— OBJECTIVE —
Please print the entries word for word, from the line containing "You are a computer-use" through the end of the entries, leaving out the pictures.
┌─ ENTRIES
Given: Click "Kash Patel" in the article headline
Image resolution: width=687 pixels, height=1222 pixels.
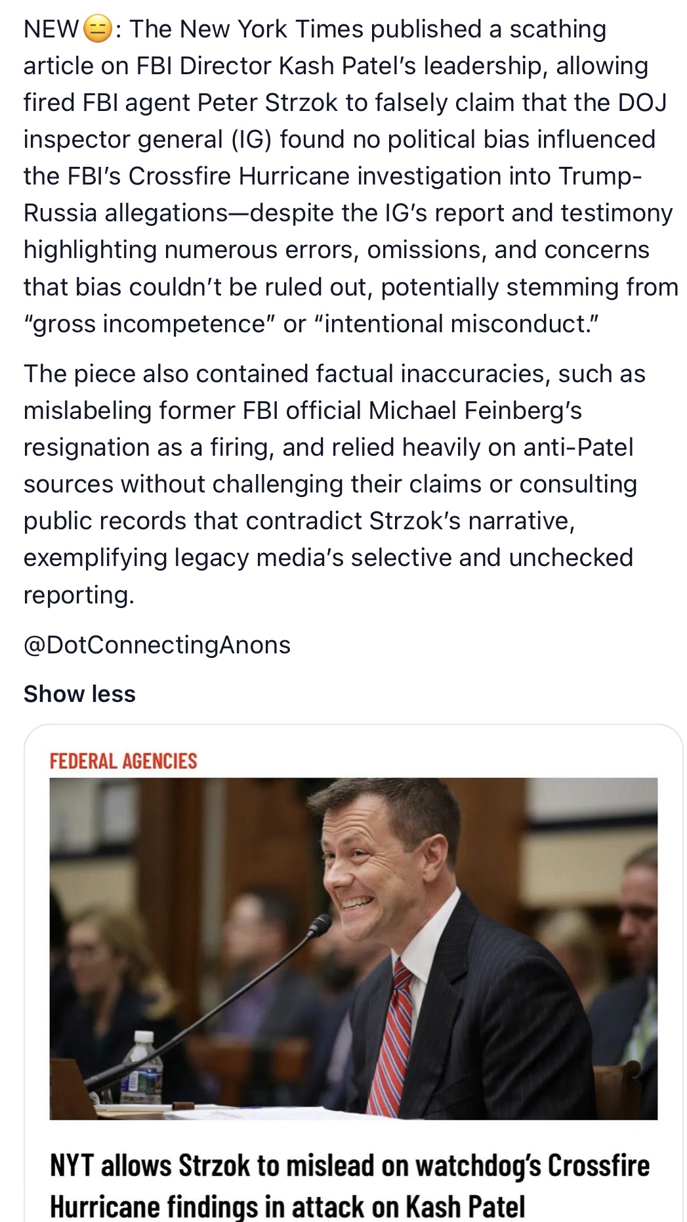Looking at the screenshot, I should (x=465, y=1206).
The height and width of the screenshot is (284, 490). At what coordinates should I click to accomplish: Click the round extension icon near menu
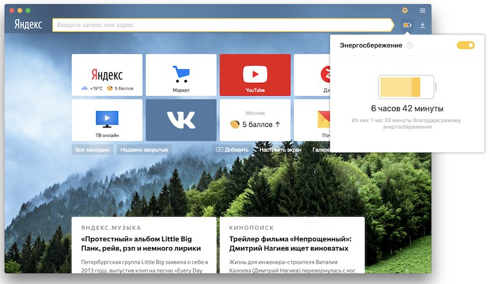pos(405,10)
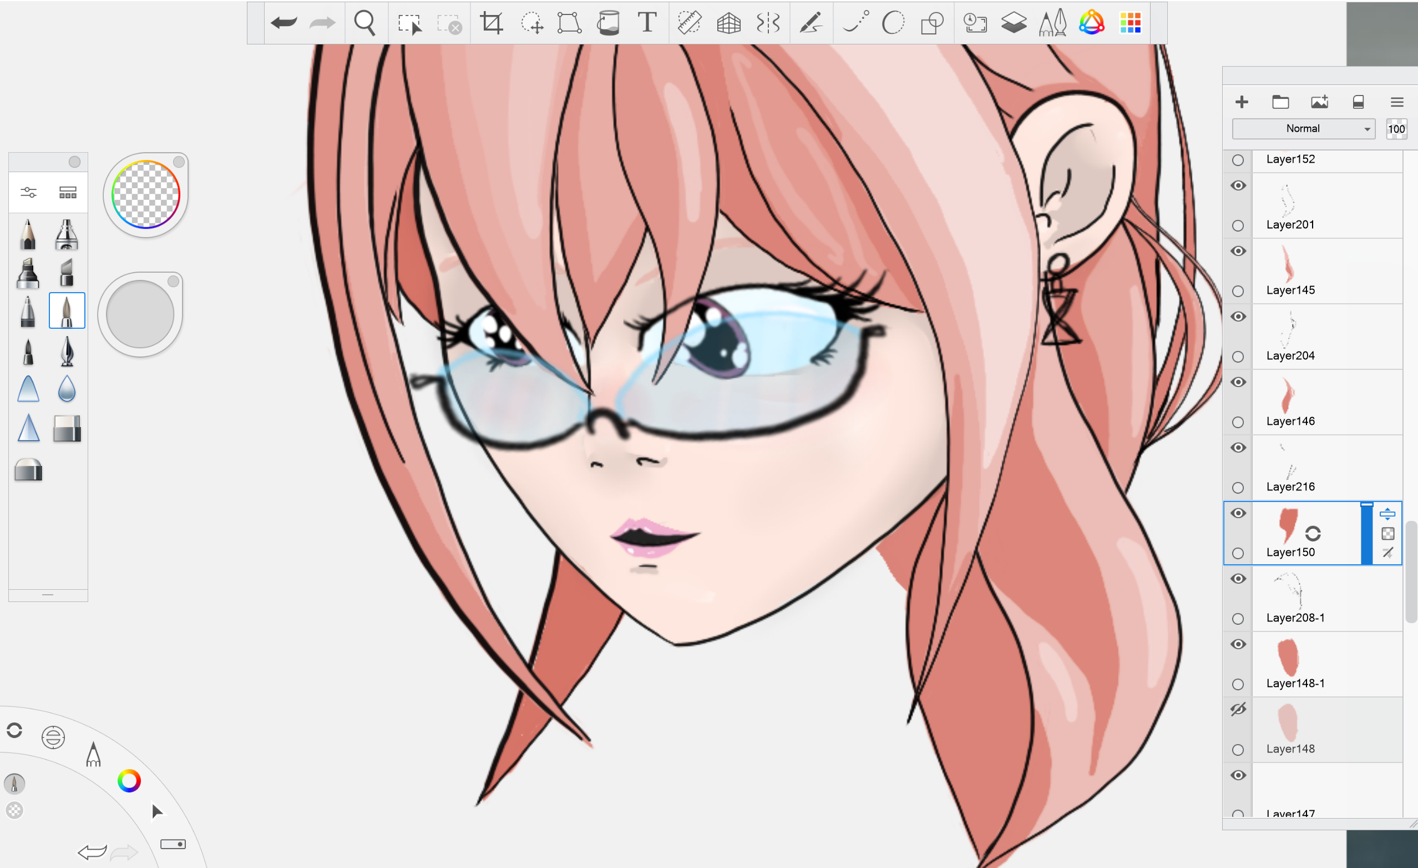Toggle visibility of Layer208-1

(1238, 579)
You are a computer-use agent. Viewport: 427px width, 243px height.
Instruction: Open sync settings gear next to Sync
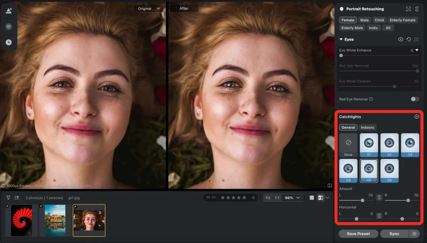(x=414, y=234)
└─
— OUTPUT FOR THIS TASK —
You are a computer-use agent. Viewport: 427px width, 243px height.
Instruction: Open sync settings gear next to Sync
(x=414, y=234)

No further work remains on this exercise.